# TEXT BLOCK
::::::::
# Nothing is written Nulla è scritto Nada està escrito



## LCB

Hi

how can I translate "Nothing is written" in Latin?

come posso tradurre "Niente è scritto" in Latino?

como puedo traducir "Nada està escrito" en latino?

Thanks
Grazie
Gracias


----------



## Anne345

nihil scribitur 
or
nihil scriptum est


----------



## LCB

Merci beacoup!


----------



## Whodunit

Anne345 said:


> nihil scribitur
> or
> nihil scriptum est


 
The Spanish sentence reveals (as I just learned in the Arabic forum) that you have to use "*nihil scriptum est*."


----------



## Anne345

Your remark supposes I am wrong... Does he mean "nothing has been written" or "nothing is being written" ?


----------



## Whodunit

Anne345 said:


> Your remark supposes I am wrong... Does he mean "nothing has been written" or "nothing is being written" ?


 
According to what the Spanish sentence says, he means the former. I tried to explain the difference here.


----------



## Joca

Whodunit said:


> According to what the Spanish sentence says, he means the former. I tried to explain the difference here.


 
Whodunit is right. I don't know if the following helps, but ...

*Nihil scribitur* actually means "Nothing gets written";

*Nihil scriptum est* ultimately means "Nothing is in the state of having been written". (This was required by the poster.)

Moreover, I think the verb (est) can be left out, so we remain with:

*Nihil scriptum.*

JC


----------



## Whodunit

Joca, the last one is ambiguous. It could also mean "nothing written," which doesn't make much sense without any context, though.


----------
::::::::
# TASKS TO COMPLETE
A – In the Latin translation thread, what does Joca say "Nihil scribitur" actually means?
B – From the Latin translation thread, copy word for word the passage starting with "Whodunit is right." and going on through "by the poster.)".
The records aren't needed for this.

# GIVEN ENTRIES
::::::::
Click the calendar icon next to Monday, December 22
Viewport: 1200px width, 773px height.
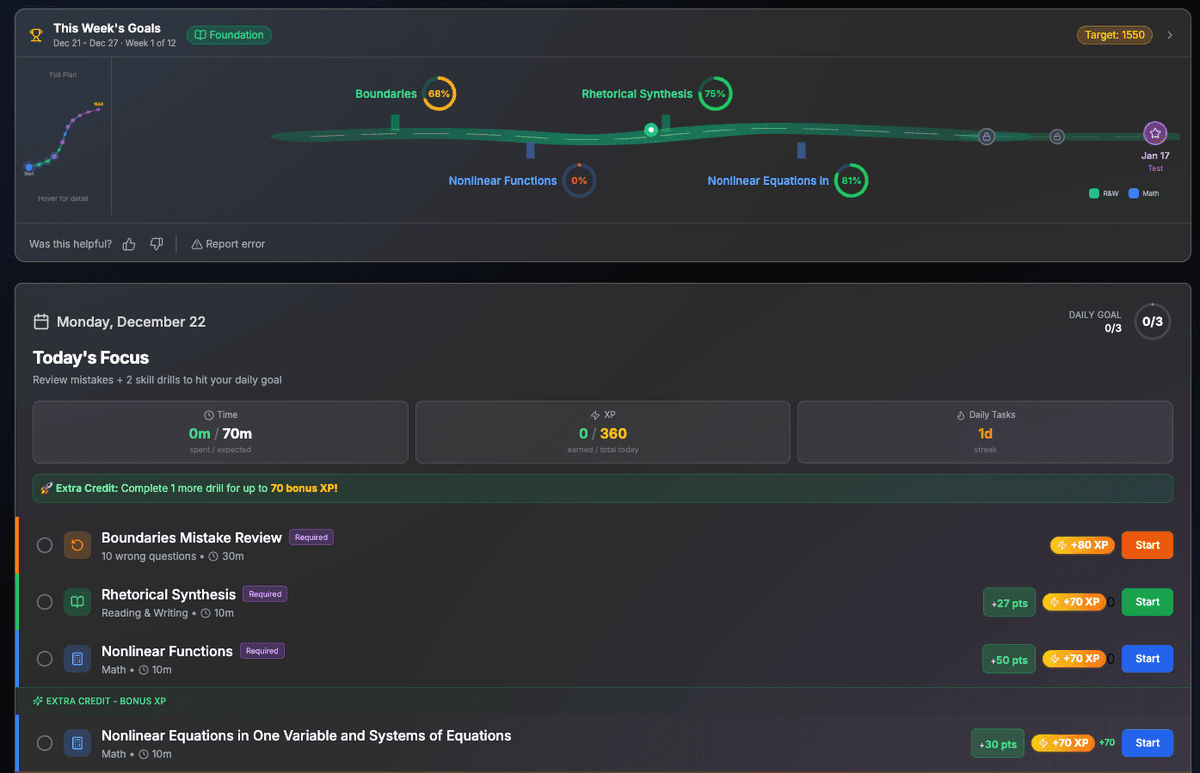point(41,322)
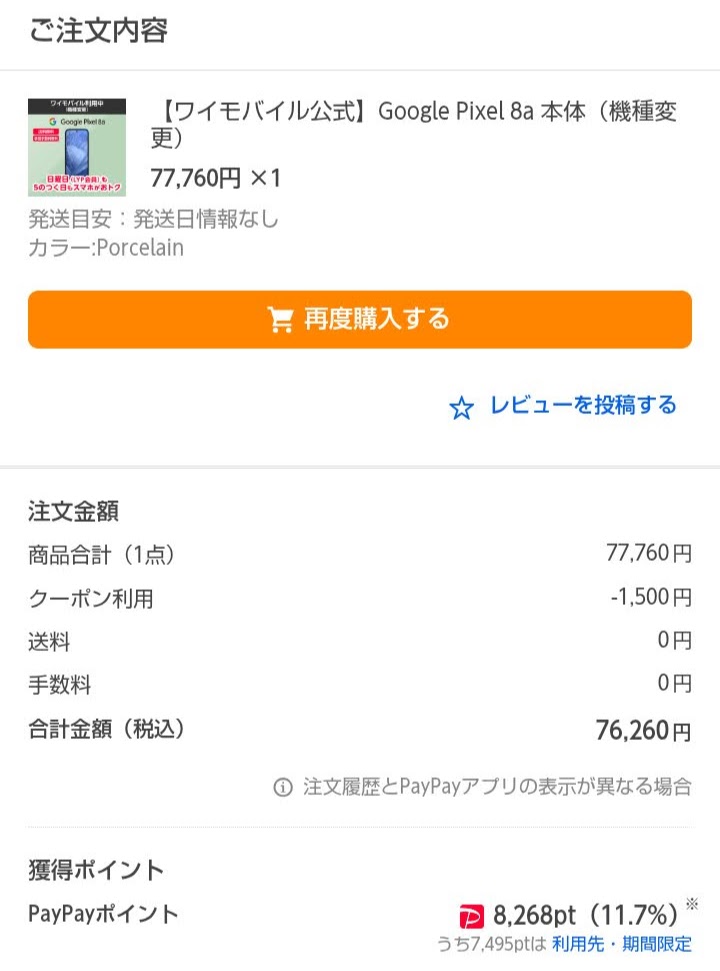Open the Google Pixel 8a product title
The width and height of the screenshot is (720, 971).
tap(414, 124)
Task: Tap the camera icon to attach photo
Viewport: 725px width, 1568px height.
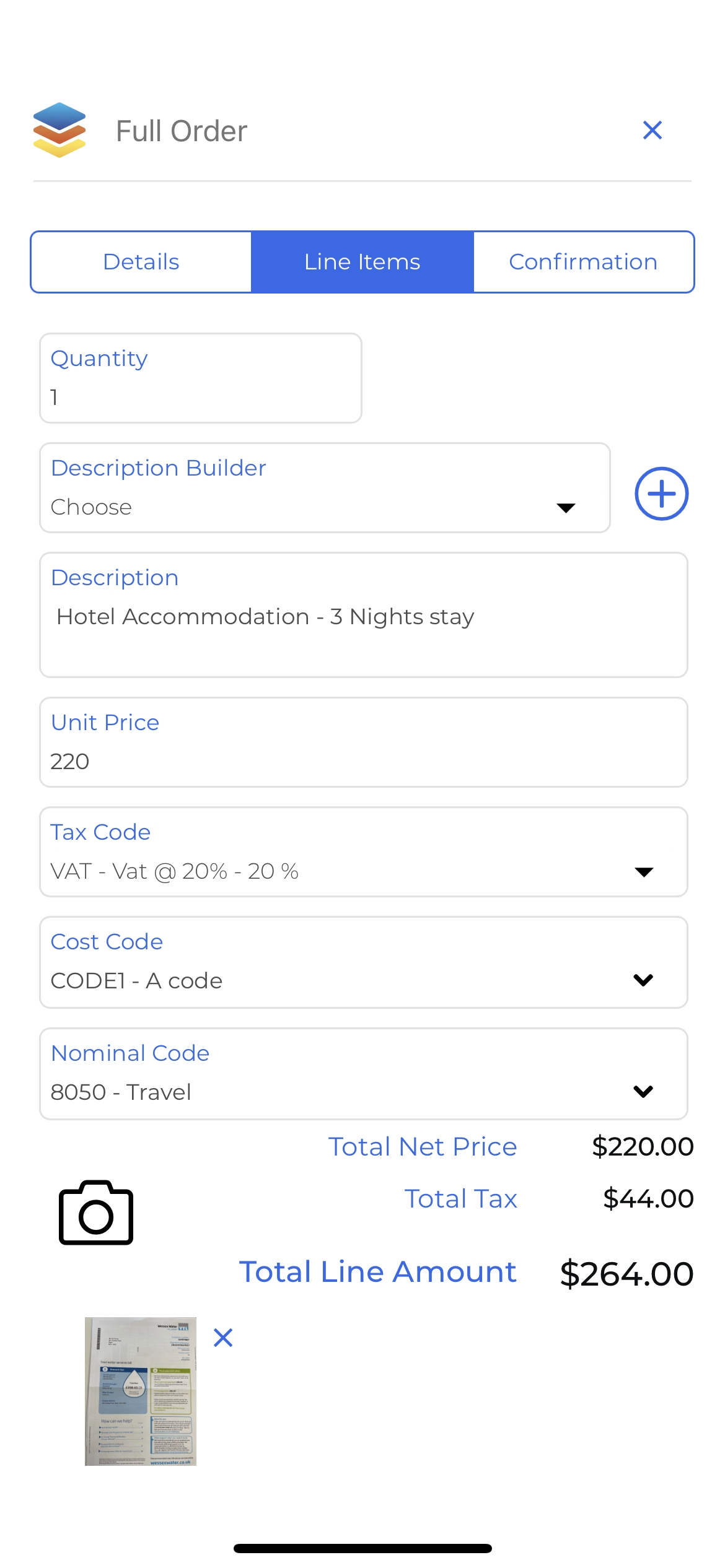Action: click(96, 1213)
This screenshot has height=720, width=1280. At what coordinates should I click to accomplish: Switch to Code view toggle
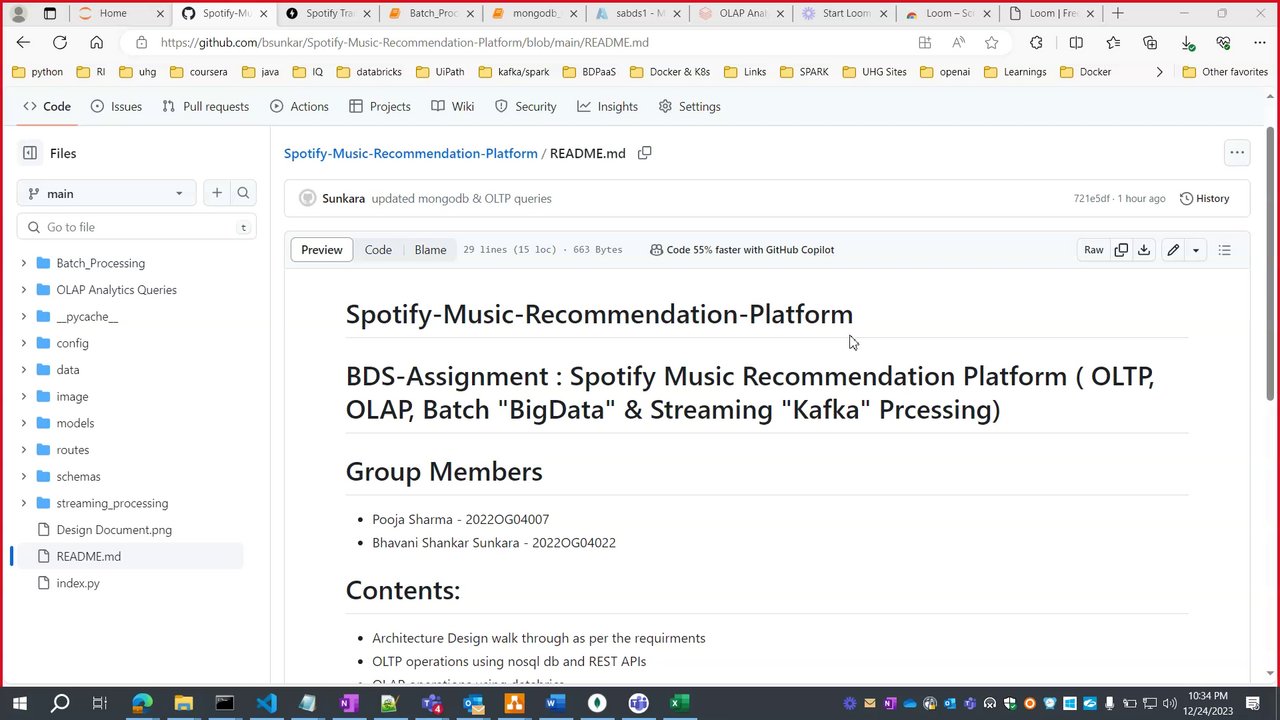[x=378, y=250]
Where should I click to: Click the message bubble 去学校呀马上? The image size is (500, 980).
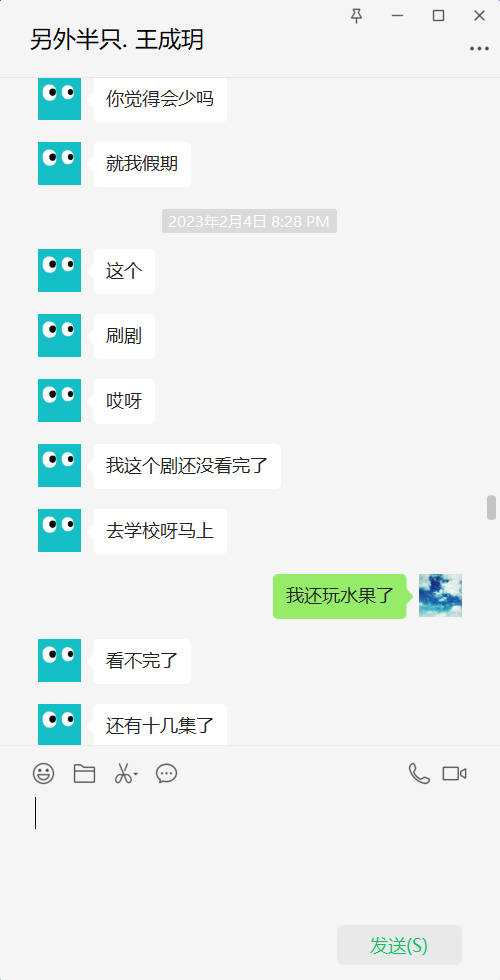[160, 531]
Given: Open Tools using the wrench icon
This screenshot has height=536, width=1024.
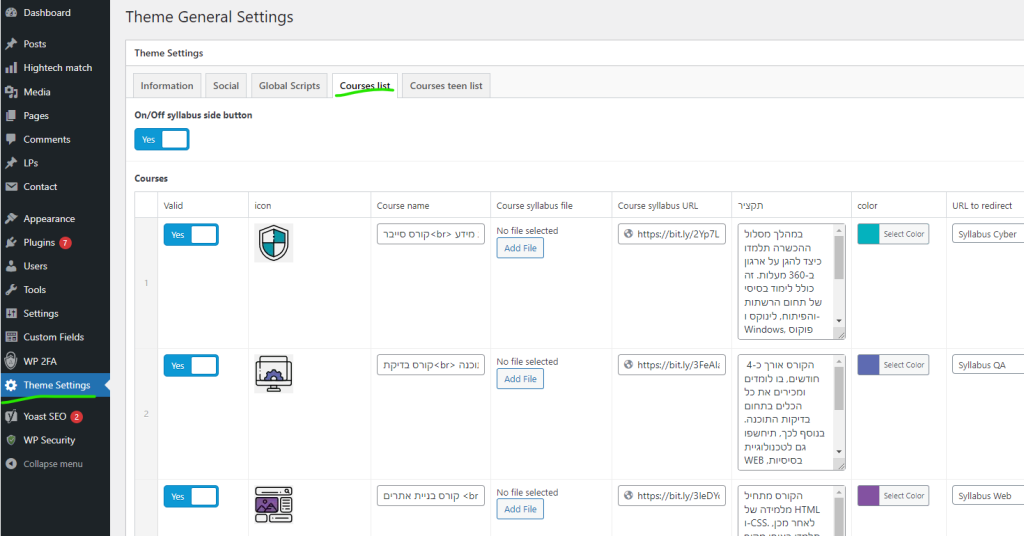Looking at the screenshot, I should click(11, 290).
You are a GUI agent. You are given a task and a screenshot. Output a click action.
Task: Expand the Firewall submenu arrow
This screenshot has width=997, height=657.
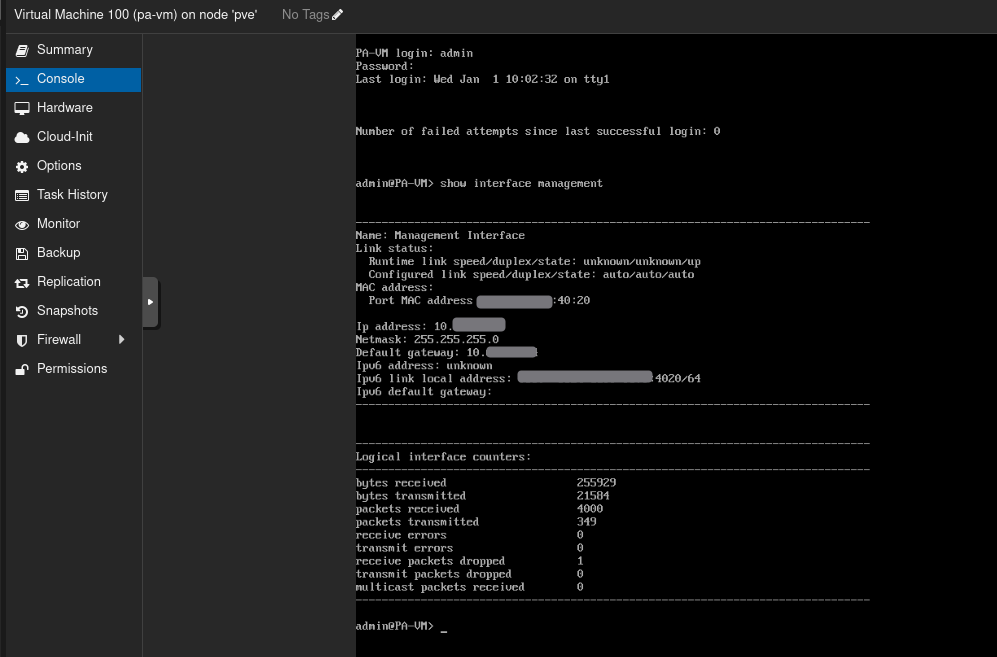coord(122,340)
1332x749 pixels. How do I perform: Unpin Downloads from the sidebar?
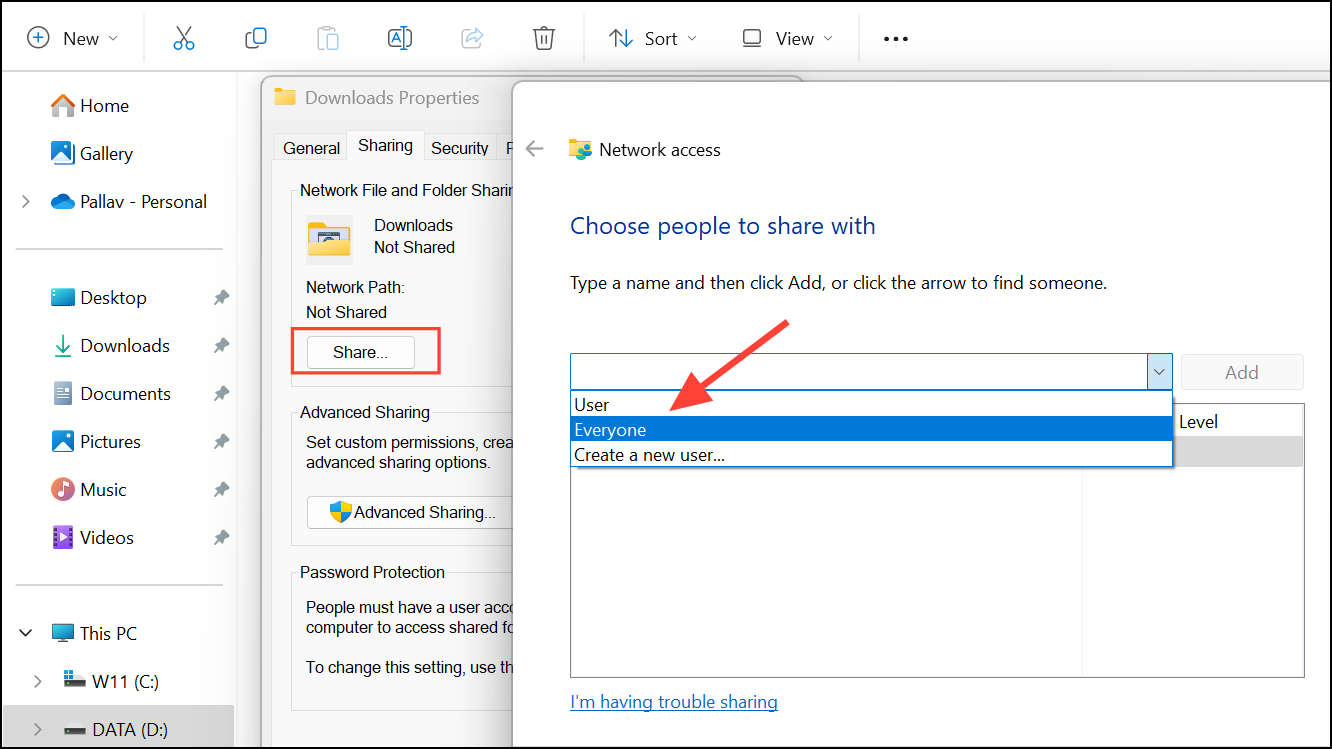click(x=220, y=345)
::::::::
# ANSWERS BELOW
A – "Nothing gets written."

B –
Whodunit is right. I don't know if the following helps, but ...

*Nihil scribitur* actually means "Nothing gets written";

*Nihil scriptum est* ultimately means "Nothing is in the state of having been written". (This was required by the poster.)